Nurse Laura Harriman (Lisa Zane) nearly kills a patient by injecting him with the wrong drug.  She is a little distracted because her father has just been charged with embezzlement.  It is made pretty clear that Mr. Harriman is guilty, but there seems to be a lot of weeping and hand-wringing at his prosecution.

Harriman is distraught over being fired, and humiliated that his embezzlement has made the paper.  “30 years I gave that company, and this is how they repay me,” he moans to his daughter.  This is played as a serious plea, not an indication of his state of mind.  A more accurate observation would be, “30 years I gave that company, they should have me killed for betraying them.”

He shoots his wife, his other child, and himself. As his wife was dying, I wonder if she was thinking. “30 years I gave that man, and this is how he repays me.”?  Laura is in her 30s, so the math even works.

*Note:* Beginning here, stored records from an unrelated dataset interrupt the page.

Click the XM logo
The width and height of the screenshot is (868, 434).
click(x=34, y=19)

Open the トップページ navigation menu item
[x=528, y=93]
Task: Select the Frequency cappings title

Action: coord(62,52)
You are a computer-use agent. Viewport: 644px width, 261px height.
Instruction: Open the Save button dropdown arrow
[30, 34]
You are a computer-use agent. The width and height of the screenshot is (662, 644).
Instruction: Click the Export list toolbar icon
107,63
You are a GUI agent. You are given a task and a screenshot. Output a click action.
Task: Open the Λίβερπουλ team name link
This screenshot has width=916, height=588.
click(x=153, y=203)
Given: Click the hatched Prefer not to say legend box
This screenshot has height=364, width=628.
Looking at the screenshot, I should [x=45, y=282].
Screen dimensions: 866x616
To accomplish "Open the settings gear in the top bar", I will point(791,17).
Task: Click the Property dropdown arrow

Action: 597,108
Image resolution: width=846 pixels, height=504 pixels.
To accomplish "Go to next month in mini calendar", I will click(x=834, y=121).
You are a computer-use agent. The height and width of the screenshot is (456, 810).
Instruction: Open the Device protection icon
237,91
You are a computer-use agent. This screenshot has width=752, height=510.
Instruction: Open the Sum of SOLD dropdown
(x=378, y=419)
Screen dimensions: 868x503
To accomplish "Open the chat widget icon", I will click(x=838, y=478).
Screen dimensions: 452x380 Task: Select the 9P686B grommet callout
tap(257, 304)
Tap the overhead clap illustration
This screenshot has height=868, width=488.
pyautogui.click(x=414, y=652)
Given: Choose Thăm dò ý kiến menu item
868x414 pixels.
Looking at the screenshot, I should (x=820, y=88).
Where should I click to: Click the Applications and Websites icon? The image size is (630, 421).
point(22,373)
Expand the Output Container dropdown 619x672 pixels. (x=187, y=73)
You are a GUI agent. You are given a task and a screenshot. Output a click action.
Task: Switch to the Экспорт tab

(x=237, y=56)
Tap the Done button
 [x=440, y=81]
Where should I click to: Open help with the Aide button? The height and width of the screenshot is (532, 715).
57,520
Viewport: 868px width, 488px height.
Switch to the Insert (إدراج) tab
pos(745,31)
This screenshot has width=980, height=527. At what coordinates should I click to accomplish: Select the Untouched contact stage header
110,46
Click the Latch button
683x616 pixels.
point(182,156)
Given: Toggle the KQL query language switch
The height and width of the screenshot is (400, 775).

The man who fired him is also anguished that this has become public and that the police are involved.  I don’t remember this this outpouring of sympathy for the dicks at Enron.  Or WorldCom.  Or Bernie Madoff.  Actually, I don’t recall this level of sympathy for Princess Diana.

As Bob Martin — the executive who busted him — is going to work, a reporter tells him that Harriman has killed his family and himself.  In a bit of an overreaction, this causes Martin to suffer a stroke which results in Locked-in syndrome.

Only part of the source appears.